All this comes in a year when economic data has largely missed expectations, the economy contracted in the first quarter, and some experts were on the verge of mentioning the dreaded word: "recession."
But the performance of the housing market in the first quarter has economists psyched about the rest of the year.
Deutsche Bank was bullish back in January. And in a note last month with their outlook for the rest of the year, Nishu Sood wrote:
"Housing demand has been strong so far this year and after a weather affected 1Q15, housing starts look to be back on the growth track as well. Nevertheless, investors remain more fixated on the 8 of 10 failure rate housing has shown the past decade. [Higher] interest rates are a potential risk, but as long as their trajectory remains controlled, we think our positive outlook for US new residential construction for 2015 will be confirmed."
On Friday, we got more good news about the economy.
The latest report from the Bureau of Labor Statistics showed that the economy added 280,000 jobs in May, much more than the expectation for 226,000. The unemployment rate ticked up to 5.5% from 5.4% (but for the right reasons), and wages are trending higher.
All of this is good news for housing.
We've seen consistent employment growth in a key demographic that's important for the housing market: the 25-to-34-year-old age group that includes millennials and young families.
In an email on Friday, Realtor.com chief economist Jonathan Smoke noted that the economy has created 3 million jobs over the last 12 months, and 1 million of those jobs have been taken by this age cohort.
Smoke explained why this is good for housing:
"That is the age range for the typical first-time buyer household, which despite its depressed levels in recent years still represents the largest age cohort of home buyers. As that group's economic situation continues to improve, their housing activity follows and has a material impact on both existing and new home sales. With more jobs, more people in the labor force, and higher wages materializing, this spring's strong pace for home sales will continue."
And the big thing to note here is that home ownership among millennials is quite low — between 20% and 30%, as Morgan Stanley highlights. So even as millennials form families and build homes, they have been more likely to rent houses than buy their own property. In fact, they are more likely to rent most things.

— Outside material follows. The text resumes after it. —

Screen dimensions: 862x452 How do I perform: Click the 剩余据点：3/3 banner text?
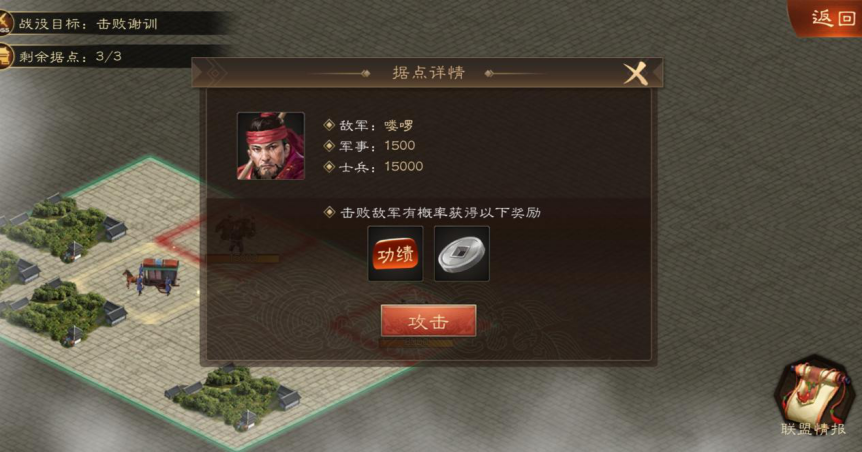coord(70,57)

Millennials and young families also pose a big risk to the market's continued strength, even as pivotal as they are for holding it together.

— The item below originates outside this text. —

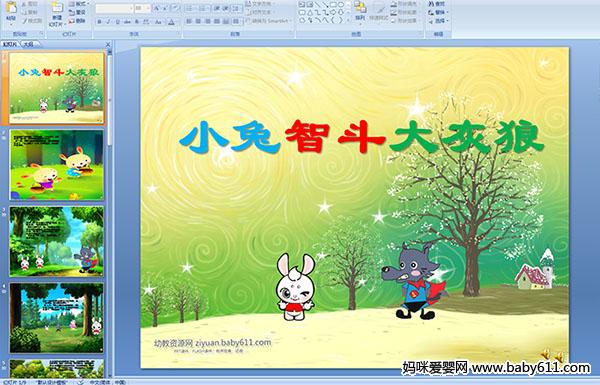Toggle Bold formatting in font group
Viewport: 600px width, 385px height.
coord(99,22)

Here's Morgan Stanley again:
"Demand for shelter does not necessarily equate to demand for ownership shelter. In fact, as household formations have increased over the past two quarters, the homeownership rate has fallen 70bps to 63.7% (Exhibit 10). To put this number into historical context, we have not seen the homeownership rate lower than this since 1986."
Still, Fundstrat's Tom Lee wrote in a note:
"The most important positive inflection in 2015 has been household formation (posting >1.4mm annualized for 4Q14 and 1Q15), which we see as a measure of organic demand for housing. The drivers have been multiple including pent-up demand, labor recovery, and credit score resets."
Economists and markets are currently looking for the US economy to rebound in the second quarter. And if this bounce back materializes, it will be the housing market that leads the way.